* [Aim of the exercise]: Print the data below again in full, exactly as it stands, with no images.

Saved data entries
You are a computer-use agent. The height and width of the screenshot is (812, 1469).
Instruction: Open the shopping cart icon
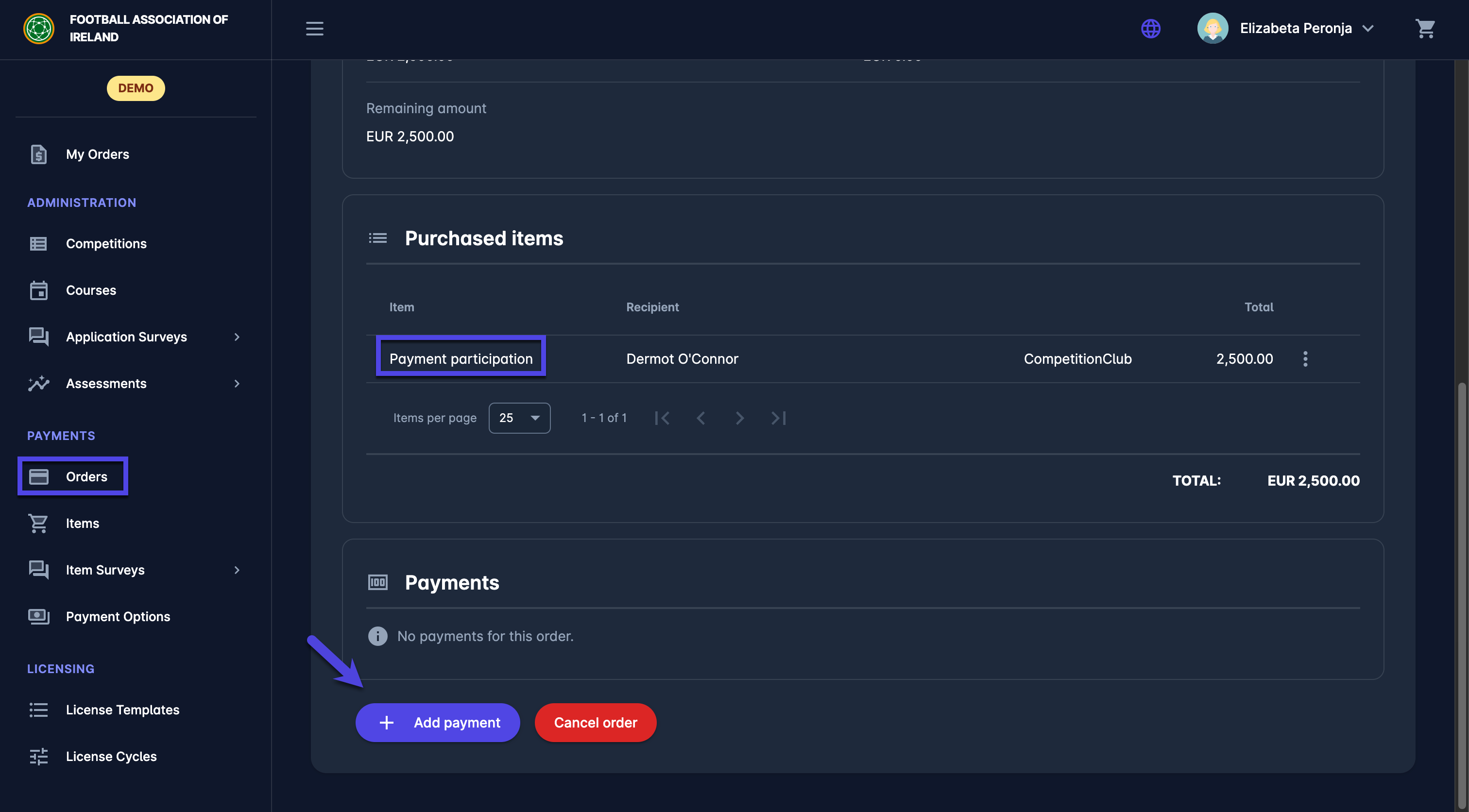pyautogui.click(x=1424, y=29)
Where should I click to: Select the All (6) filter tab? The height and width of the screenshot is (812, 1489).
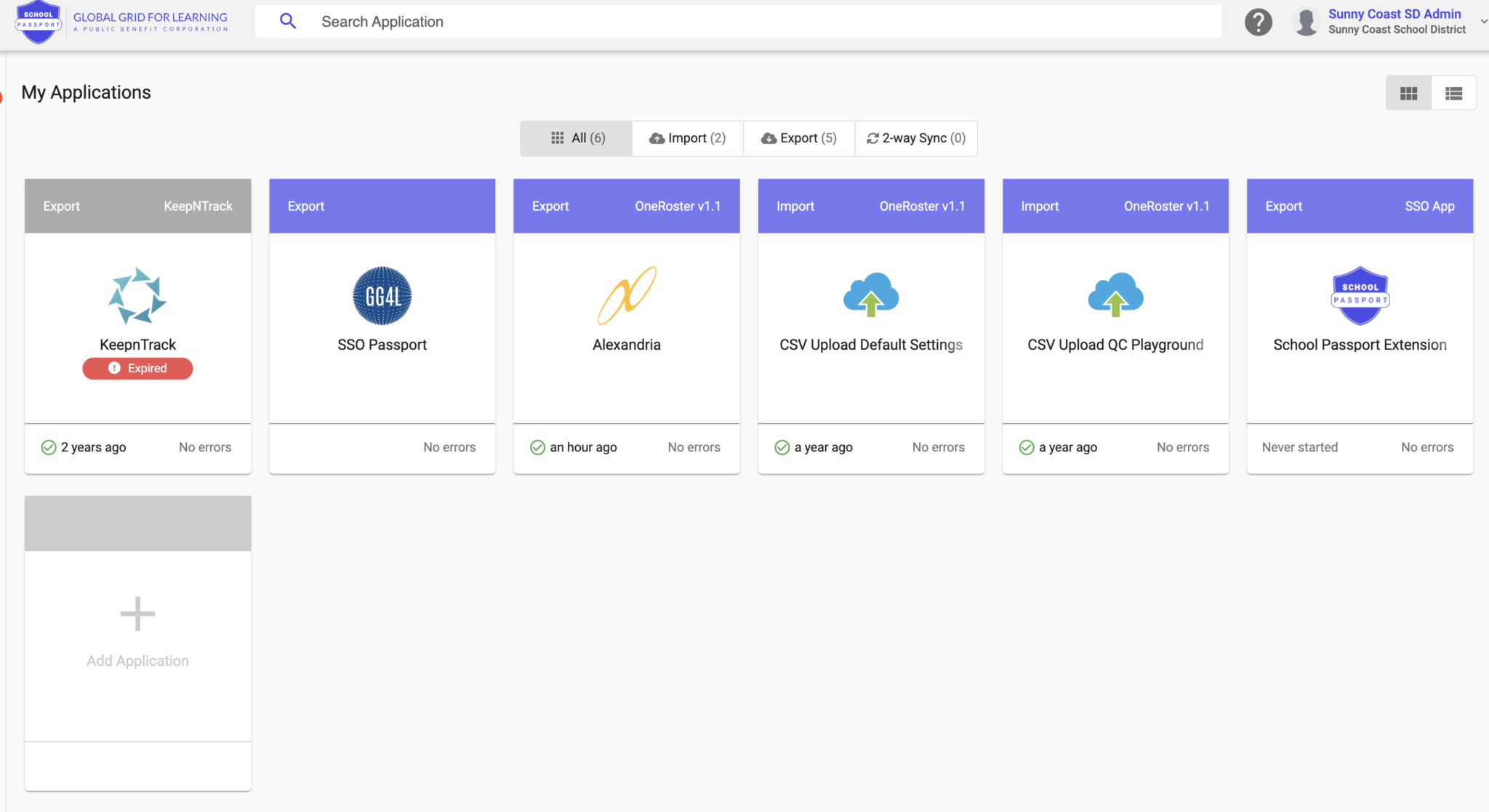tap(577, 138)
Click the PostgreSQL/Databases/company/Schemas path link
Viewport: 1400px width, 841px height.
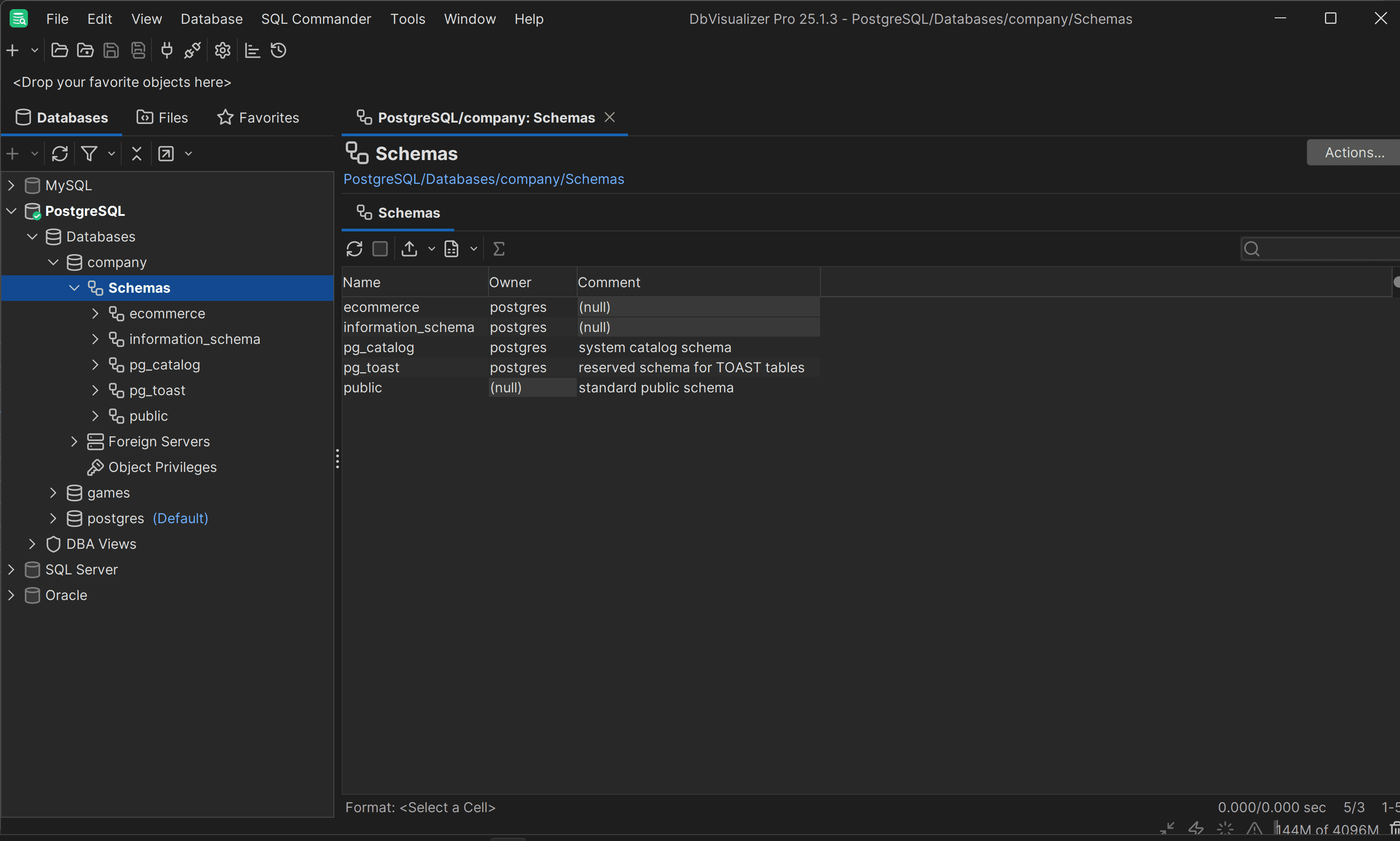coord(483,179)
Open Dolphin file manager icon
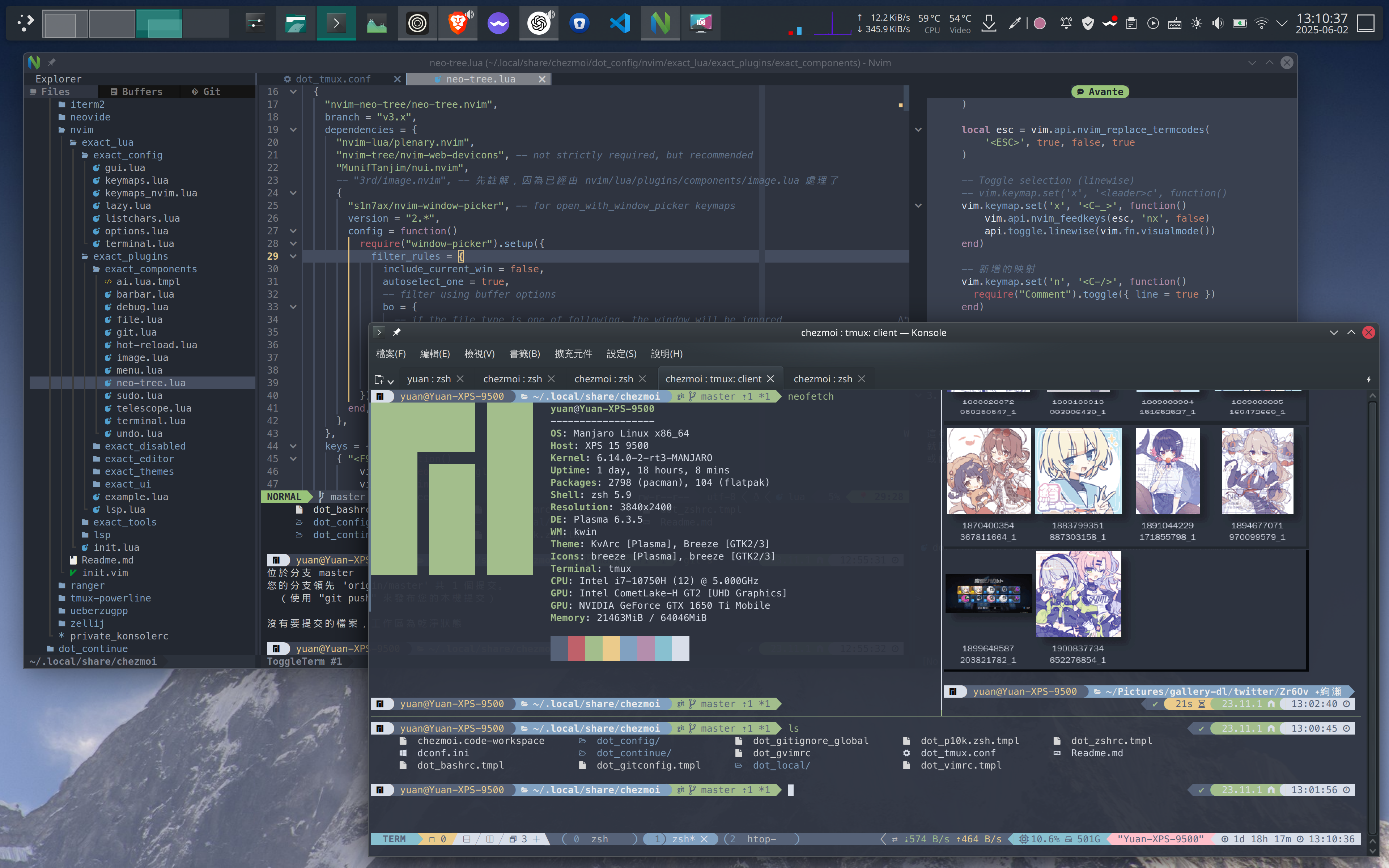 (296, 24)
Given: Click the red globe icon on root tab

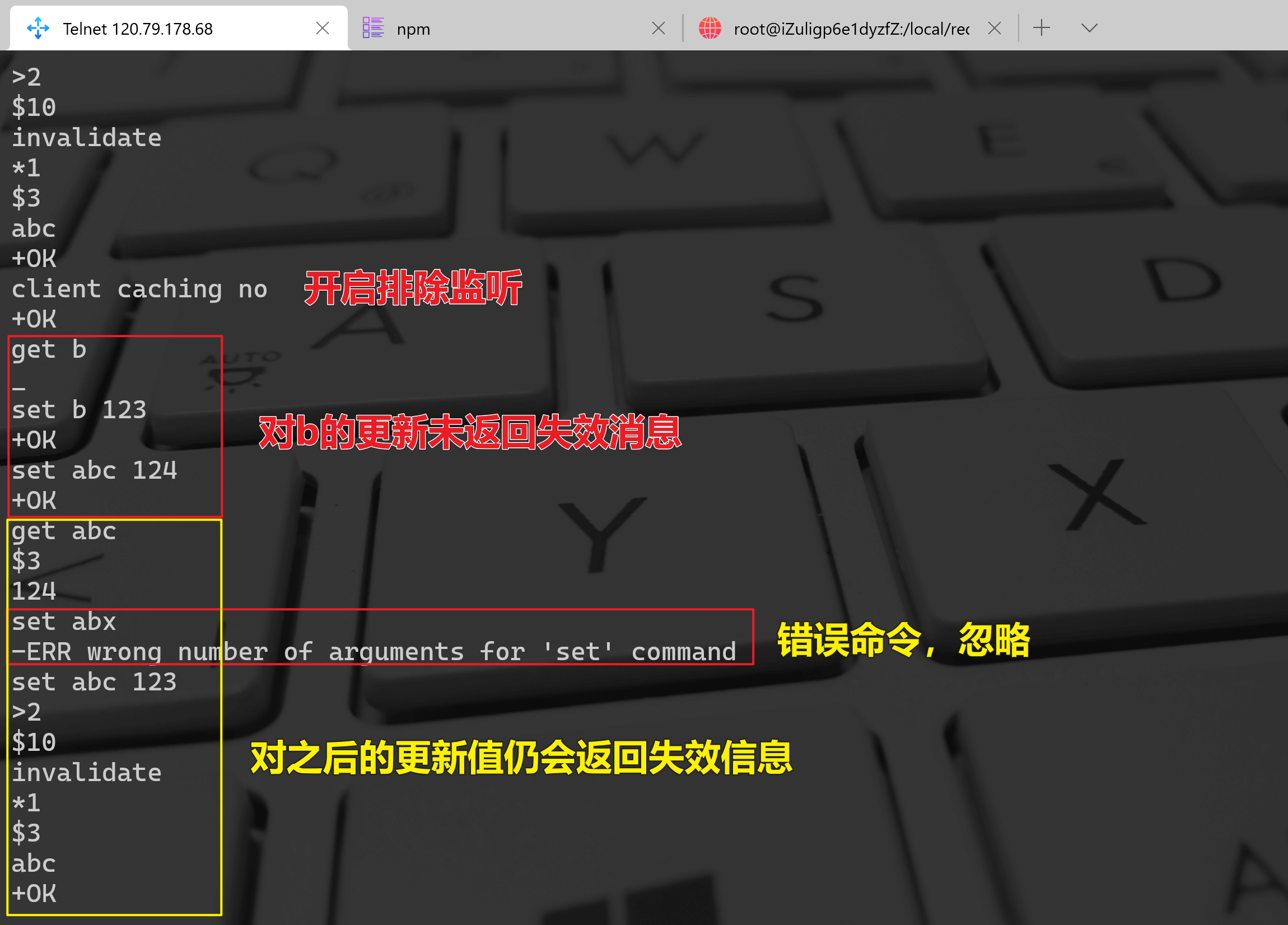Looking at the screenshot, I should pyautogui.click(x=710, y=28).
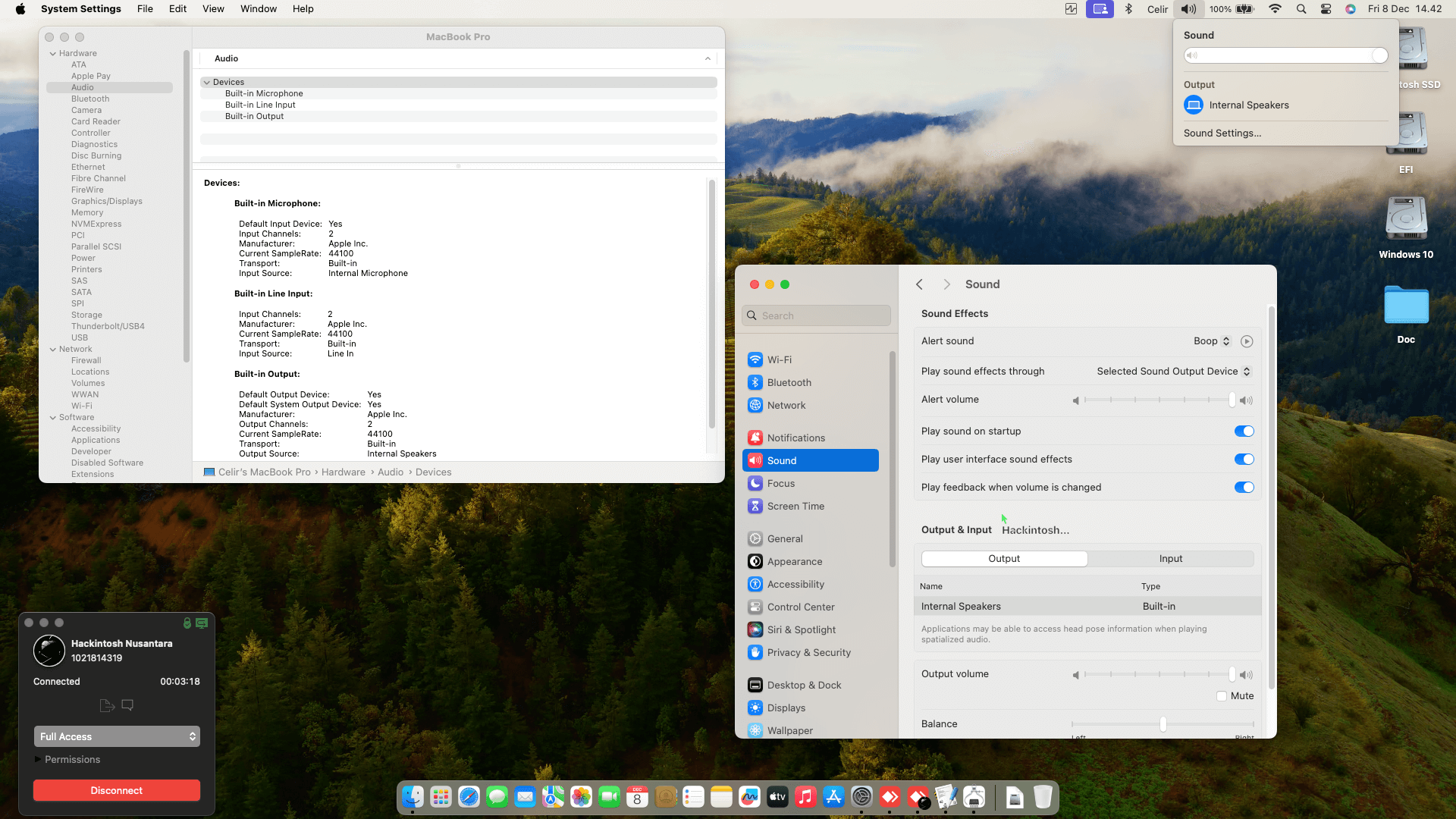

* [Your response]:
You are a computer-use agent. The height and width of the screenshot is (812, 1469).
Instruction: Open the shopping cart icon
pyautogui.click(x=1424, y=29)
Where should I click to: Select the All (6) filter tab? The height and width of the screenshot is (812, 1489).
tap(577, 138)
Click the PostgreSQL/Databases/company/Schemas path link
Viewport: 1400px width, 841px height.
coord(483,179)
Open Dolphin file manager icon
 (296, 24)
Given: Click the red globe icon on root tab

Looking at the screenshot, I should pyautogui.click(x=710, y=28).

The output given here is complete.